Paris, été 1790
On sait qu’avant la Révolution, le mot révolution désignait soit le « retour d’un astre au même point dont il était parti », soit un « mouvement extraordinaire dans les humeurs ; qui altère la santé ». Figurément, c’était « un changement qui arrive dans les affaires publiques » (Académie, 1762). D’où une certaine ambiguïté : selon que l’on estime la métaphore astronomique ou médicale, une révolution est le rétablissement (salutaire) d’un ordre originel, ou une maladie (dangereuse).
En 1798, la 5e édition du Dictionnaire de l’Académie précise le contexte historique :
Quand on dit la Révolution, en parlant de l’histoire [d’un] pays, on désigne la plus mémorable, celle qui a amené un autre ordre.

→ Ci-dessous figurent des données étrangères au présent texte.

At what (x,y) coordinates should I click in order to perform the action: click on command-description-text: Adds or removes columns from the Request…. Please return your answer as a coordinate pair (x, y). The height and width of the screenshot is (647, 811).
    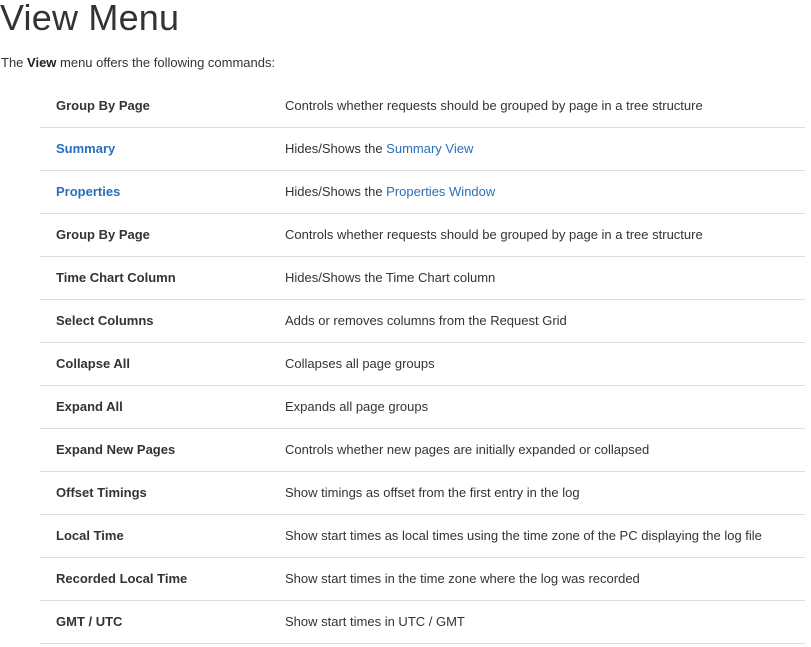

Ainsi, en parlant de l’Angleterre, la Révolution désigne celle de 1688 ; en parlant de la Suède, celle de 1772.
La Révolution française ne figure pas dans cette liste des bouleversements politiques dignes de mémoire.
Si la mot révolution est ancien, révolutionnaire (substantif ou adjectif) n’est défini que dans le Supplément contenant les mots nouveaux en usage depuis la révolution :
Révolutionnaire, s. m. Ami de la Révolution.
Révolutionnaire, adjectif. Qui appartient à la Révolution qui est conforme aux principes de la Révolution, qui est propre à en accélérer les progrès, etc. Mesures révolutionnaires. Gouvernement révolutionnaire.
Ledit Supplément ajoute le verbe révolutionner : « mettre en état de révolution ; introduire les principes révolutionnaires dans… »
Révolutionnaire est donc un mot de la Révolution, mais quand est-il précisément apparu ? Nous n’en avons pas trouvé de trace en 1789, ni dans les premiers mois de 1790. Le 11 septembre 1790, à la tribune de l’Assemblée nationale, Mirabeau s’exclame : « Conspiration pour conspiration, supplice pour supplice, j’aime mieux mourir martyr révolutionnaire que martyr contre révolutionnaire ». Quelques jours plus tôt, Camille Desmoulins avait reproché à Joseph-Antoine Cerutti de diviser la nation en trois classes :
les révolutionnaires, les constitutionnaires et les brigands, faisant des révolutionnaires et des brigands, les deux extrêmes également coupables, n’appelant constitutionnaires que ceux qui veulent la constitution comme M. Necker.
En décembre de la même année, révolutionnaire est enfin promu sans équivoque au rang de qualificatif élogieux. Desmoulins salue le décret exigeant que les évêques fassent serment de maintenir la constitution : « il mérite d’être consigné dans ces révolutions, parce qu’il est véritablement révolutionnaire ».
Sources : Journal des départements, districts et municipalités, n° 54 du 17 septembre 1790 ; Révolutions de France et de Brabant, n° 40 (août 1790) et n° 54 (décembre 1790), p. 82.